[Data extracted from a collection]
● ● ●

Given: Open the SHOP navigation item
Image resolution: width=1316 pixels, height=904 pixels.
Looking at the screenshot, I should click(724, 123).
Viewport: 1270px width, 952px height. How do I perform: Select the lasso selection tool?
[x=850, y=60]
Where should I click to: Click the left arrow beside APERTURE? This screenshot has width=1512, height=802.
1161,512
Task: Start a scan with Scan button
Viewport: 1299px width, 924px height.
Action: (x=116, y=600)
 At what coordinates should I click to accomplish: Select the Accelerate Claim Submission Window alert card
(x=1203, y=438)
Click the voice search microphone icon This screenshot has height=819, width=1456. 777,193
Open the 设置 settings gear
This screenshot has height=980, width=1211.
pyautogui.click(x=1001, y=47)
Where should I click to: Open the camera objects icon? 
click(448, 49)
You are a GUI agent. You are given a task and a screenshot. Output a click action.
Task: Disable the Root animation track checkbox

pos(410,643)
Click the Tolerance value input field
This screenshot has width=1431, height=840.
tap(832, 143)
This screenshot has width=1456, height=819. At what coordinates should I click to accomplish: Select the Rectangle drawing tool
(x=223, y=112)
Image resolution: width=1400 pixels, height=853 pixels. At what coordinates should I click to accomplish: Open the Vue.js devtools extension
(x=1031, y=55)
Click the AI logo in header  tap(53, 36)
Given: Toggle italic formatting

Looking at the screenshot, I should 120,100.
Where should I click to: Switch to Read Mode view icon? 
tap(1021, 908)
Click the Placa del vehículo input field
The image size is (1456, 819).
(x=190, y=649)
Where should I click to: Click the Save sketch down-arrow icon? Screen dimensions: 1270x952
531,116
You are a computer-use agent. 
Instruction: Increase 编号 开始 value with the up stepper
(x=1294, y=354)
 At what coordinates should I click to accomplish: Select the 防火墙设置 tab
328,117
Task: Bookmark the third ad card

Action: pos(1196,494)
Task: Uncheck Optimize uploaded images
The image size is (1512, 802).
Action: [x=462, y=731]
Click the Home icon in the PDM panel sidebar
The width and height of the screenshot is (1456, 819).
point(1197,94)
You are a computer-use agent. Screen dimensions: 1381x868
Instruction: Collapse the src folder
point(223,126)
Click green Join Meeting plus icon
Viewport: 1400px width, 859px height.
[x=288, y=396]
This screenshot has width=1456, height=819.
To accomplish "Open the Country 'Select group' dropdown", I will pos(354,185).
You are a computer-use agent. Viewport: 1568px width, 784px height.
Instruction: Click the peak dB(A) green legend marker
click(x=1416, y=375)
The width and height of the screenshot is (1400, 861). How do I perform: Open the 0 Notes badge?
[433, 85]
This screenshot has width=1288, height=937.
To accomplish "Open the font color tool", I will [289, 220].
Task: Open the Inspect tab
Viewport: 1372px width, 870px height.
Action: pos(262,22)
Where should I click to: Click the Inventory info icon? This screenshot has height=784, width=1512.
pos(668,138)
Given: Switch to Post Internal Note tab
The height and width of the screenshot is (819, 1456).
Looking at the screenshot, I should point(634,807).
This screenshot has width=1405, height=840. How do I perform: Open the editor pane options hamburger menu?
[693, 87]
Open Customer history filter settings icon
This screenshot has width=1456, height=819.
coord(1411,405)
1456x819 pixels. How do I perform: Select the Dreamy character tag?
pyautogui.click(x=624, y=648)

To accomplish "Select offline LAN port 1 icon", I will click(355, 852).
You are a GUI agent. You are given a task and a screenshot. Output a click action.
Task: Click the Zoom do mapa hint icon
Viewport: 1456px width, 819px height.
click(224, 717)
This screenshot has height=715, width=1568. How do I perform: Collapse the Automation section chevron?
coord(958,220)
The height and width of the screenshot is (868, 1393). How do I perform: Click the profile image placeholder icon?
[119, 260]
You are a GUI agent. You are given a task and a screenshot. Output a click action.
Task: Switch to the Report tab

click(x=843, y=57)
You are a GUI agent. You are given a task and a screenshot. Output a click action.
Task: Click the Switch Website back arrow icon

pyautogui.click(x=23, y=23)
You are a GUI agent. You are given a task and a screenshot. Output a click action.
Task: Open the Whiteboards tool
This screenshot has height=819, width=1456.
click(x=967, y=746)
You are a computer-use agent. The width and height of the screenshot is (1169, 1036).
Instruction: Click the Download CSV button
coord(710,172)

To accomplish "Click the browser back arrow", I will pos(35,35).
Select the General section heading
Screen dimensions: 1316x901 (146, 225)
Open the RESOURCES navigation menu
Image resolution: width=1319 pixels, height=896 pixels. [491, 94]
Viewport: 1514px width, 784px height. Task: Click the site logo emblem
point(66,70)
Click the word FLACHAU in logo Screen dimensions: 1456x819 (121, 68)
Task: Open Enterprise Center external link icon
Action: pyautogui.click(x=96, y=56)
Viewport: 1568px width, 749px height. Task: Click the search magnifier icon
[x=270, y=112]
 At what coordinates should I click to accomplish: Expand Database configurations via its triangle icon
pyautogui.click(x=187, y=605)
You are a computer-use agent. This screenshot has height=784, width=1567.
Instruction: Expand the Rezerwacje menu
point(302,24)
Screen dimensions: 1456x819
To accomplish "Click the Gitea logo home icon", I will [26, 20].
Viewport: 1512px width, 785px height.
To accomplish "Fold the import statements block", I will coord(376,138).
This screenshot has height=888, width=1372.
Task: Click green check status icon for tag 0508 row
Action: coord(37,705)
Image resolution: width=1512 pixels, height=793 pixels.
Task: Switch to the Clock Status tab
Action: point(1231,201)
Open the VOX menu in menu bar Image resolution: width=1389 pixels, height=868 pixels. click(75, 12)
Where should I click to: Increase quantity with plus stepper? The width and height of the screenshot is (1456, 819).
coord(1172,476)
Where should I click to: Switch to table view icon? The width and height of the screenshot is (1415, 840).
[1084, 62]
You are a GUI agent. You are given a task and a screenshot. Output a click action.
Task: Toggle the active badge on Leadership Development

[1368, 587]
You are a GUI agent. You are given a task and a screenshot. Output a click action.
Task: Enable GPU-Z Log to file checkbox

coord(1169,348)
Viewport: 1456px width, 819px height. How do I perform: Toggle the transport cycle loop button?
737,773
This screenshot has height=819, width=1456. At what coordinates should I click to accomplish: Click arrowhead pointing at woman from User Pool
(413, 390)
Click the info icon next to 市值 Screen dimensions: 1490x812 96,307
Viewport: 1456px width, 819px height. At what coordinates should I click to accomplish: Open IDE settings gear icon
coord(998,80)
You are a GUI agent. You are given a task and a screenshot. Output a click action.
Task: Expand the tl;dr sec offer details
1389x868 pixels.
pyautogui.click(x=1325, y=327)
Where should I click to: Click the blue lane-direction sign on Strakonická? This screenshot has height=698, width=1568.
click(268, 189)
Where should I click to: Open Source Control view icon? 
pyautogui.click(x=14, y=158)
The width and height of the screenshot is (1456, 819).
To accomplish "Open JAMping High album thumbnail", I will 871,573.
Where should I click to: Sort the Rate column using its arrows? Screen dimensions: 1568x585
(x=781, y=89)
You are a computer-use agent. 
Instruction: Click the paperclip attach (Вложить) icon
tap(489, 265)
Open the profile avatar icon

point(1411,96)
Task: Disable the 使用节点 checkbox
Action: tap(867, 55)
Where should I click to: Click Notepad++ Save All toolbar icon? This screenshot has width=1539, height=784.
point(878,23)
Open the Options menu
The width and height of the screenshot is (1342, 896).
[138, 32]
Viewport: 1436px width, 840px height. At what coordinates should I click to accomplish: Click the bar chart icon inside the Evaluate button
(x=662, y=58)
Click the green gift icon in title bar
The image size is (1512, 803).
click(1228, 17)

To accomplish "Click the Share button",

● ● ●

*BRIEF*:
For the string "computer", give the number of lines in the records that contain it and nothing besides.

*WRITTEN REPLY*:
6